Vedere Dazai, parlare con Dazai, avere a che fare con Dazai era come sentire una foresta comprimergli in petto. All’inizio era stato letteralmente un fastidioso ciuffo di piante infestanti che il tempo aveva tramutato in un bel giardino, quieto come l’amicizia che avevano instaurato e occasionalmente feroce come il carattere esplosivo di entrambi. Quando se ne era andato, quel sentimento che credeva sarebbe avvizzito era cresciuto in un ammasso d’alberi che lo lasciava costantemente al freddo e al buio. Ma da quando era tornato… da quando era tornato aveva la sensazione di avere i polmoni bucati da spine e una manciata di petali che si accumulavano giorno dopo giorno, risalendo lungo la gola, soffocandolo.
Era  uno spettacolo decadente e doloroso che privava Chuuya dell’aria e della dignitá e del controllo su quello che avveniva nelle sue viscere.
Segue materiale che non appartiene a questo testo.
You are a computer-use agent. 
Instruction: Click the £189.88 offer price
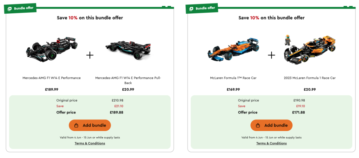pos(116,112)
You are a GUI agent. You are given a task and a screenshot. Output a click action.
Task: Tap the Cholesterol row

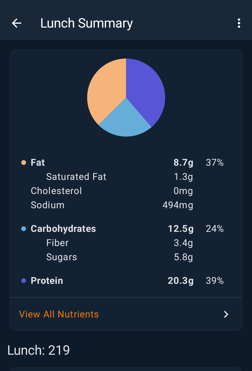point(56,191)
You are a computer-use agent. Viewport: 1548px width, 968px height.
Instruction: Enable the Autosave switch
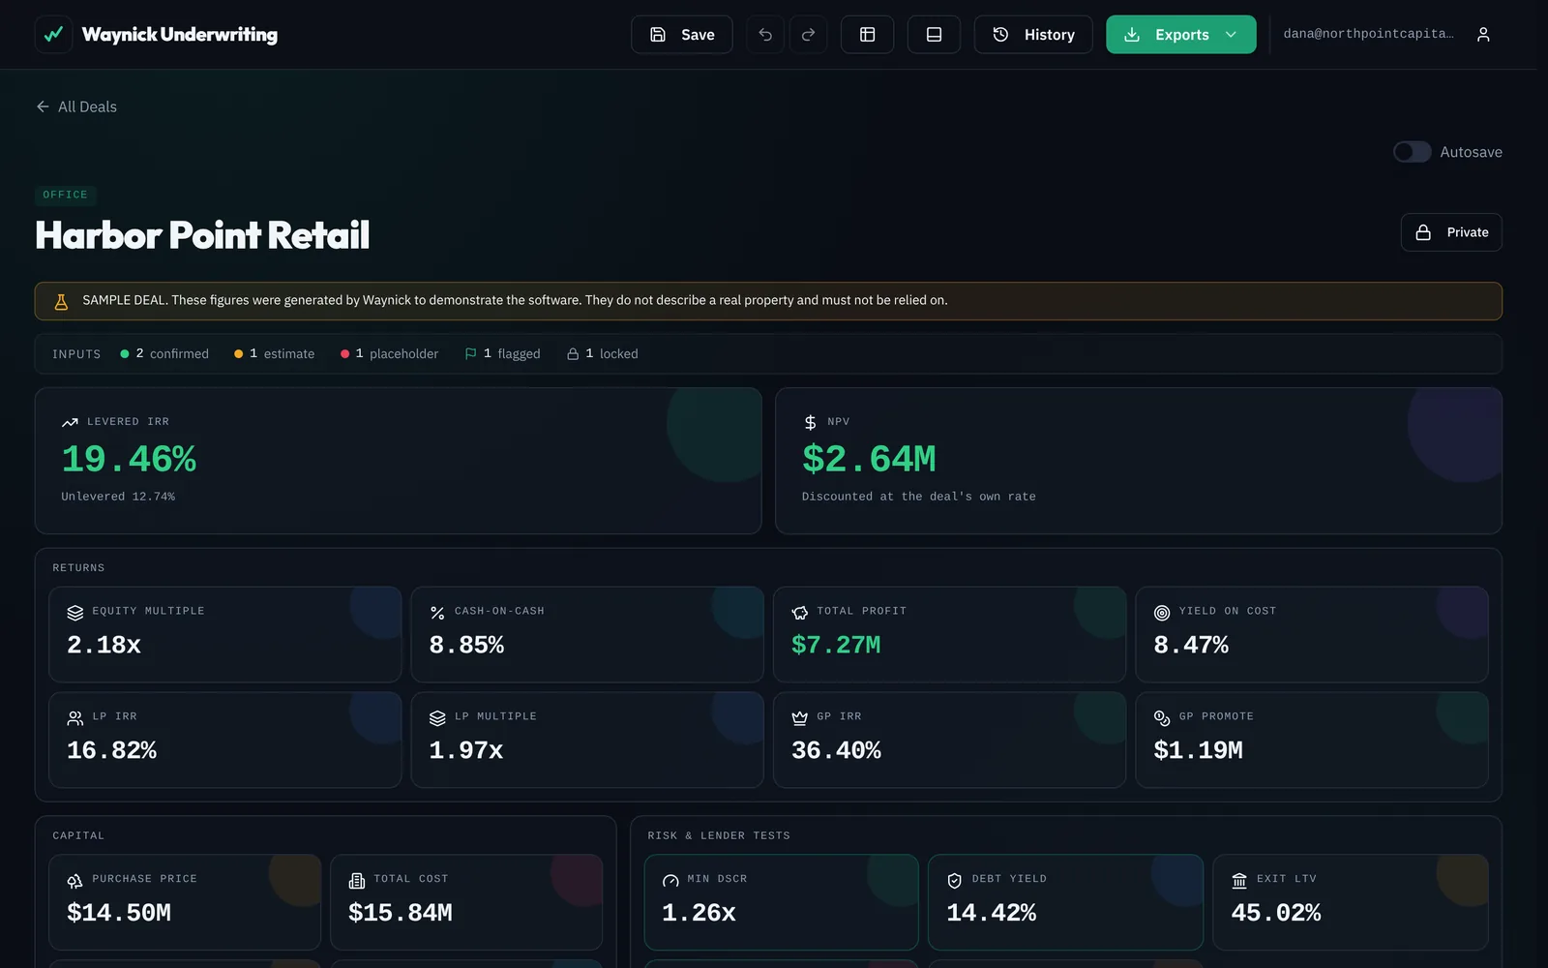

A volte erano rose che gli si arrampicavano lungo la trachea, altre erano camelie rosse che lo soffocavano. Quando l’aveva guardato e la confusione l’aveva fatto sembrare fragile, quando gli aveva risposto ‘e allora?’ come se non l’avesse mai capito, Chuuya aveva sentito il suo corpo fermarsi e la sensazione di dover vomitare tutto quello che si teneva dentro l’aveva sovrastato.
Ma quando Dazai sorrideva ad Atsushi come se non avesse un solo pensiero al mondo o abbracciava Oda, allora erano margherite a fiorire ed era quasi piacevole annaspare, valeva la pena sentire i petali riempirgli Il torace fino a farlo scoppiare. Si sentiva nauseato solo a guardarlo, come se quei fiori fantasma dovessero fargli provare fisicamente tutto il bizzarro dolore che il suo inconscio associava a Dazai. 
Con mano tremante, terrorizzato dalla porta di emozioni che stava per calciare senza alcun riguardo e con la sensazione che non sarebbe riuscito a convivere con sè stesso per un po’, Chuuya afferrò il cellulare.

“Pronto? Sí— ti devo parlare, possiamo vederci?”